Proficient in Adobe Creative Suite softwares including Photoshop, Illustrator, InDesign and Premiere Pro, Shamen is confident in developing both print and digital outputs, with a growing focus on refining execution to match strong conceptual thinking. He is also experienced in editing tools such as Canva, Figma, CapCut and DaVinci.
Shamen strives to create work that is not only aesthetically engaging, but also purposeful, thoughtful and relevant within today’s evolving cultural landscape.
Tone Magazine is a cultural publication exploring the identities of people of colour beyond surface perception.
Through beauty, music, sport and culture, it aims to redefine representation by highlighting lived experiences, creative expression and cultural influence. The magazine challenges media narratives that reduce identity to appearance, instead foregrounding individuality, depth and everyday cultural impact.
The Singapore Writers Festival is one of Asia’s leading multilingual literary festivals, bringing together both international and local authors, as well as creatives across disciplines.

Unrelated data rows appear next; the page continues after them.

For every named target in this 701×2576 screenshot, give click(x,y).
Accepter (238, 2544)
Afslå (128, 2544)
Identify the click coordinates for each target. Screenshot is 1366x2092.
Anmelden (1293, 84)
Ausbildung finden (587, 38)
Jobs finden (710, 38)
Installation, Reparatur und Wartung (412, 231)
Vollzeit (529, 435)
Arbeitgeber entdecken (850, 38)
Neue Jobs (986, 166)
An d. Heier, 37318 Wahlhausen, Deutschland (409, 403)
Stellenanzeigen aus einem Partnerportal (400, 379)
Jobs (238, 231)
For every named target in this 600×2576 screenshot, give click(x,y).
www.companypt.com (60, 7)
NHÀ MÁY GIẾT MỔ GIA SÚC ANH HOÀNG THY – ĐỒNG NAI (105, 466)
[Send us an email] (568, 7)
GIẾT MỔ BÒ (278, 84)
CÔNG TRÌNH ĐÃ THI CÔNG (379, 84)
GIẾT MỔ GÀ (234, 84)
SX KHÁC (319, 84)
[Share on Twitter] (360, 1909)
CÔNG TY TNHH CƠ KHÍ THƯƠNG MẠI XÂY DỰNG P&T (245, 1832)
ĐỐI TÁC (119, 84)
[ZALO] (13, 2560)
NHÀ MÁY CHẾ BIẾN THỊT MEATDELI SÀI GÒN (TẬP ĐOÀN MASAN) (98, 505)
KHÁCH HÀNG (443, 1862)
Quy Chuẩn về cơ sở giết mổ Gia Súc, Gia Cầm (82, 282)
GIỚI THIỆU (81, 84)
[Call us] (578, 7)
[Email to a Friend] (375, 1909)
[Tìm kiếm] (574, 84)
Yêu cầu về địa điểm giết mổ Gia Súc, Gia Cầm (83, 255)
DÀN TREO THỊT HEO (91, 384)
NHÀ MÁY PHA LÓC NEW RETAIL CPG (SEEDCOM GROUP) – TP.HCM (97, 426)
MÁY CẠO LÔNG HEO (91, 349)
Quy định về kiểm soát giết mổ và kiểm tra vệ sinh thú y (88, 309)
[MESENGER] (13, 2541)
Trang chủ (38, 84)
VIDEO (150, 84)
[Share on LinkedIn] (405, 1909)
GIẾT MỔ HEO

This project aims to develop an advertising campaign that promotes the festival and its unique cultural positioning. As one of the few multilingual literary festivals in the world, and rooted in Singapore’s diverse linguistic landscape, the campaign concept celebrates the written and spoken word across the nation’s four official languages: English, Malay, Chinese and Tamil.
This project explores the identity of a magazine brand through the development of its editorial layout. It uses Vogue Magazine as a key point of reference due to its global recognition and influence in the publishing industry. A self-initiated project, it draws inspiration from Vogue’s use of cover imagery, particularly its focus on models to convey identity and narrative. Similarly, this project seeks to express diverse identities through its front covers, using portraiture as a central visual device to communicate character, culture and story.
Initially conceived as a personal project, it began as a series of personal magazines created as birthday gifts for the author’s close friends. The cover photograph was captured using a mini digital camera, a single spontaneous shot taken in the middle of the road as part of a playful challenge among friends to see whether they are charismatic and worthy of a magazine cover. What began as a lighthearted moment evolved into a series that reflects authenticity, confidence and the energy often found within candid photography.